PAGE TEXT
_ _ _
If whitespace is mostly irrelevant, how does one include space
characters in an extended regexp? The answer is to backslash it
S<C<'\ '> > or put it in a character class S<C<[ ]> >.  The same thing
goes for pound signs, use C<\#> or C<[#]>.  For instance, Perl allows
a space between the sign and the mantissa/integer, and we could add
this to our regexp as follows:

   /^
      [+-]?\ *      # first, match an optional sign *and space*
      (             # then match integers or f.p. mantissas:
          \d+\.\d+  # mantissa of the form a.b
         |\d+\.     # mantissa of the form a.
         |\.\d+     # mantissa of the form .b
         |\d+       # integer of the form a
      )
      ([eE][+-]?\d+)?  # finally, optionally match an exponent
   $/x;

In this form, it is easier to see a way to simplify the
alternation.  Alternatives 1, 2, and 4 all start with C<\d+>, so it
could be factored out:

   /^
      [+-]?\ *      # first, match an optional sign
      (             # then match integers or f.p. mantissas:
          \d+       # start out with a ...
          (
              \.\d* # mantissa of the form a.b or a.
_ _ _
[Lines of data]
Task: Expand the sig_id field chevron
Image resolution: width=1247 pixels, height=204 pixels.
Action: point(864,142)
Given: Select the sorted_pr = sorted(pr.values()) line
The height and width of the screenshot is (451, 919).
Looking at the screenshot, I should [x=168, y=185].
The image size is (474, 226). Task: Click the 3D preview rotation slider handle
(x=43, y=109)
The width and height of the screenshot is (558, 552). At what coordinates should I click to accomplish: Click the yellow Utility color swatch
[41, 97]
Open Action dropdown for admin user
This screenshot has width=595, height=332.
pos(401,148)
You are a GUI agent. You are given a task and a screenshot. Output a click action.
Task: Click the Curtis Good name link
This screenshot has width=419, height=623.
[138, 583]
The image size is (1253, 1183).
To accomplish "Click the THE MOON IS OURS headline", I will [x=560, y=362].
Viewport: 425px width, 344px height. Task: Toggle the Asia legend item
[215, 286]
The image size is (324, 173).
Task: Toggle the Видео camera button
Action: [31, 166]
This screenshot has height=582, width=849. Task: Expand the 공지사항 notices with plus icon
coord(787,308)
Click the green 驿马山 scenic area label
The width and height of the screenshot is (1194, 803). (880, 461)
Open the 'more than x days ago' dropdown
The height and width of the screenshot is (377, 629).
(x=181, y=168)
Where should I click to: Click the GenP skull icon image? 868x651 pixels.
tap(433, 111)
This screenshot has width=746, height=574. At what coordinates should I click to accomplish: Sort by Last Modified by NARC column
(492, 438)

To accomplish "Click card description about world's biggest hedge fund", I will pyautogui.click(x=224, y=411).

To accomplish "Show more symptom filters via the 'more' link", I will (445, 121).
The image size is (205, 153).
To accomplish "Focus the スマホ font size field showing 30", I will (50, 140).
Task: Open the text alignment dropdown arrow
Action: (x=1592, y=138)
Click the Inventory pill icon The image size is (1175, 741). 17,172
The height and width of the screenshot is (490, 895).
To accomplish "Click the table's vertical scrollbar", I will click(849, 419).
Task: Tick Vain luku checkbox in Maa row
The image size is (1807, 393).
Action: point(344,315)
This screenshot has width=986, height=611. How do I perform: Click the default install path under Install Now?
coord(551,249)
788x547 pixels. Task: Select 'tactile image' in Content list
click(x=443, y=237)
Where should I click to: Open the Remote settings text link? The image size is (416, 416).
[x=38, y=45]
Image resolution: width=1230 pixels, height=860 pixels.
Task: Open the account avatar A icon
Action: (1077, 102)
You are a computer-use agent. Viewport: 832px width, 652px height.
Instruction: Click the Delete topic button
_ _ _
TASK LIST
a) In the first pattern of the Perl regexp text, list every item that a comment describes with the words "of the form".
b) Do these statements agree with the Perl regexp text? Answer yes or no for each and quote the words that decide it.
(i) Perl allows a space between the sign and the mantissa or integer.
(ii) Alternatives 1, 2, and 3 all start with the same subpattern.
(iii) In the first pattern, the exponent must always be present.
c) Resume the Perl regexp text at the point where it stops.

ANSWERS BELOW
a)
- mantissa of the form a.b
- mantissa of the form a.
- mantissa of the form .b
- integer of the form a

b)
(i) Yes: "Perl allows a space between the sign and the mantissa/integer"
(ii) No: "Alternatives 1, 2, and 4 all start with"
(iii) No: "finally, optionally match an exponent"

c)
          )?        # ? takes care of integers of the form a
         |\.\d+     # mantissa of the form .b
      )
      ([eE][+-]?\d+)?  # finally, optionally match an exponent
   $/x;

or written in the compact form,

    /^[+-]?\ *(\d+(\.\d*)?|\.\d+)([eE][+-]?\d+)?$/;

This is our final regexp.  To recap, we built a regexp by

=over 4

=item *

specifying the task in detail,

=item *

breaking down the problem into smaller parts,

=item *

translating the small parts into regexps,

=item *

combining the regexps,

=item *

and optimizing the final combined regexp.

=back

These are also the typical steps involved in writing a computer
program.  This makes perfect sense, because regular expressions are
essentially programs written a little computer language that specifies
patterns.

=head2 Using regular expressions in Perl

The last topic of Part 1 briefly covers how regexps are used in Perl
programs.  Where do they fit into Perl syntax?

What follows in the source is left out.